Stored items
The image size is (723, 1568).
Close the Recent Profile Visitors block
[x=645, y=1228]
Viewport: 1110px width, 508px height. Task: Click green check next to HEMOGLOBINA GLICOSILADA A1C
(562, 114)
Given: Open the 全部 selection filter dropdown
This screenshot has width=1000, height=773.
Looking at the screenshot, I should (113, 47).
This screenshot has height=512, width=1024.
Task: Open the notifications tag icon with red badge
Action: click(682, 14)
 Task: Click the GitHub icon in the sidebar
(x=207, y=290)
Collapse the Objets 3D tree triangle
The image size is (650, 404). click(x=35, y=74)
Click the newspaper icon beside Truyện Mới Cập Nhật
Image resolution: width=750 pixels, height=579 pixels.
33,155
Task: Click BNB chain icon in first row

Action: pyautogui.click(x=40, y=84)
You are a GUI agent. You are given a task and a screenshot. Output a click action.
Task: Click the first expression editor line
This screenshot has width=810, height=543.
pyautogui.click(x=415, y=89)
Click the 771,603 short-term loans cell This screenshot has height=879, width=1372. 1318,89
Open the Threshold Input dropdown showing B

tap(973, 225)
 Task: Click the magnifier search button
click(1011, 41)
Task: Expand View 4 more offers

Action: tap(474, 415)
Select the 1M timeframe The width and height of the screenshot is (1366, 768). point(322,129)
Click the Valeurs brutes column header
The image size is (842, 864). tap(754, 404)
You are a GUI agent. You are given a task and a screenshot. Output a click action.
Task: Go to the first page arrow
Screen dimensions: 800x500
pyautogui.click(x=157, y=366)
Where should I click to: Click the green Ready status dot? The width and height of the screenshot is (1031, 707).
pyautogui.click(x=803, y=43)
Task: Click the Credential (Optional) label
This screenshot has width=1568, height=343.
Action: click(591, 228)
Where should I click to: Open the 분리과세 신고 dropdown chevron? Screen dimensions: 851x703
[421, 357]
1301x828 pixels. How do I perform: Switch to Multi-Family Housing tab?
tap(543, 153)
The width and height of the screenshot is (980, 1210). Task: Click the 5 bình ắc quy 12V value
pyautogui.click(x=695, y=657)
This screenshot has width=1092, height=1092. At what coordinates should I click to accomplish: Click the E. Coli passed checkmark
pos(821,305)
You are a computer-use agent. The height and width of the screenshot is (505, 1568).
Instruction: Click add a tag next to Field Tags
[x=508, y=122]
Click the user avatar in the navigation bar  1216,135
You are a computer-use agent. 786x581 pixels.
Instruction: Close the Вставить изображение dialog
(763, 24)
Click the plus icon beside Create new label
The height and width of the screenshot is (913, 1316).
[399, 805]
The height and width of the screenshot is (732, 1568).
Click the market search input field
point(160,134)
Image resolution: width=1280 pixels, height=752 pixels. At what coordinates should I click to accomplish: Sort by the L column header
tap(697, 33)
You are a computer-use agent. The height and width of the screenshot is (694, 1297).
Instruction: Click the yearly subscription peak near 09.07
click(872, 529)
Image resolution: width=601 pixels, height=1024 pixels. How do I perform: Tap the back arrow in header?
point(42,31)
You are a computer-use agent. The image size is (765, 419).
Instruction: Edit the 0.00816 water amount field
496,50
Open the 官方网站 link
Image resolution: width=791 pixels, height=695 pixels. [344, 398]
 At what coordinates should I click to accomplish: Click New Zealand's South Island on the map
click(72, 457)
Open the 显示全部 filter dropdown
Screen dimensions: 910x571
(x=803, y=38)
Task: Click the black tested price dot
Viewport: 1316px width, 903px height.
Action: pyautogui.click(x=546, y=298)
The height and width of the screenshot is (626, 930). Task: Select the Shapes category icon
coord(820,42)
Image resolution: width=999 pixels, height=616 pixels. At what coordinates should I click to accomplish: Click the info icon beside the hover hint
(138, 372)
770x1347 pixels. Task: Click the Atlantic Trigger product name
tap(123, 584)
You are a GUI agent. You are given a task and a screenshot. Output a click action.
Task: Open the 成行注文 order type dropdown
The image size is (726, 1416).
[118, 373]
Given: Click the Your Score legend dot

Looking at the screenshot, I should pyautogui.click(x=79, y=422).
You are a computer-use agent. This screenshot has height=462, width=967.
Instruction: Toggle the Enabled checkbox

Task directions:
The records above need to be returned in full, with nothing altered.

Result:
The image size is (723, 1568).
Close the Recent Profile Visitors block
[x=645, y=1228]
Viewport: 1110px width, 508px height. Task: Click green check next to HEMOGLOBINA GLICOSILADA A1C
(562, 114)
Given: Open the 全部 selection filter dropdown
This screenshot has width=1000, height=773.
Looking at the screenshot, I should (113, 47).
This screenshot has height=512, width=1024.
Task: Open the notifications tag icon with red badge
Action: click(682, 14)
 Task: Click the GitHub icon in the sidebar
(x=207, y=290)
Collapse the Objets 3D tree triangle
The image size is (650, 404). click(x=35, y=74)
Click the newspaper icon beside Truyện Mới Cập Nhật
Image resolution: width=750 pixels, height=579 pixels.
33,155
Task: Click BNB chain icon in first row

Action: pyautogui.click(x=40, y=84)
You are a GUI agent. You are given a task and a screenshot. Output a click action.
Task: Click the first expression editor line
This screenshot has width=810, height=543.
pyautogui.click(x=415, y=89)
Click the 771,603 short-term loans cell This screenshot has height=879, width=1372. 1318,89
Open the Threshold Input dropdown showing B

tap(973, 225)
 Task: Click the magnifier search button
click(1011, 41)
Task: Expand View 4 more offers

Action: tap(474, 415)
Select the 1M timeframe The width and height of the screenshot is (1366, 768). point(322,129)
Click the Valeurs brutes column header
The image size is (842, 864). tap(754, 404)
You are a GUI agent. You are given a task and a screenshot. Output a click action.
Task: Go to the first page arrow
Screen dimensions: 800x500
pyautogui.click(x=157, y=366)
Where should I click to: Click the green Ready status dot? The width and height of the screenshot is (1031, 707).
pyautogui.click(x=803, y=43)
Task: Click the Credential (Optional) label
This screenshot has width=1568, height=343.
Action: click(591, 228)
Where should I click to: Open the 분리과세 신고 dropdown chevron? Screen dimensions: 851x703
[421, 357]
1301x828 pixels. How do I perform: Switch to Multi-Family Housing tab?
tap(543, 153)
The width and height of the screenshot is (980, 1210). Task: Click the 5 bình ắc quy 12V value
pyautogui.click(x=695, y=657)
This screenshot has width=1092, height=1092. At what coordinates should I click to accomplish: Click the E. Coli passed checkmark
pos(821,305)
You are a computer-use agent. The height and width of the screenshot is (505, 1568).
Instruction: Click add a tag next to Field Tags
[x=508, y=122]
Click the user avatar in the navigation bar  1216,135
You are a computer-use agent. 786x581 pixels.
Instruction: Close the Вставить изображение dialog
(763, 24)
Click the plus icon beside Create new label
The height and width of the screenshot is (913, 1316).
[399, 805]
The height and width of the screenshot is (732, 1568).
Click the market search input field
point(160,134)
Image resolution: width=1280 pixels, height=752 pixels. At what coordinates should I click to accomplish: Sort by the L column header
tap(697, 33)
You are a computer-use agent. The height and width of the screenshot is (694, 1297).
Instruction: Click the yearly subscription peak near 09.07
click(872, 529)
Image resolution: width=601 pixels, height=1024 pixels. How do I perform: Tap the back arrow in header?
point(42,31)
You are a computer-use agent. The image size is (765, 419).
Instruction: Edit the 0.00816 water amount field
496,50
Open the 官方网站 link
Image resolution: width=791 pixels, height=695 pixels. [344, 398]
 At what coordinates should I click to accomplish: Click New Zealand's South Island on the map
click(72, 457)
Open the 显示全部 filter dropdown
Screen dimensions: 910x571
(x=803, y=38)
Task: Click the black tested price dot
Viewport: 1316px width, 903px height.
Action: pyautogui.click(x=546, y=298)
The height and width of the screenshot is (626, 930). Task: Select the Shapes category icon
coord(820,42)
Image resolution: width=999 pixels, height=616 pixels. At what coordinates should I click to accomplish: Click the info icon beside the hover hint
(138, 372)
770x1347 pixels. Task: Click the Atlantic Trigger product name
tap(123, 584)
You are a GUI agent. You are given a task and a screenshot. Output a click action.
Task: Open the 成行注文 order type dropdown
The image size is (726, 1416).
[118, 373]
Given: Click the Your Score legend dot

Looking at the screenshot, I should pyautogui.click(x=79, y=422).
You are a computer-use agent. This screenshot has height=462, width=967.
Instruction: Toggle the Enabled checkbox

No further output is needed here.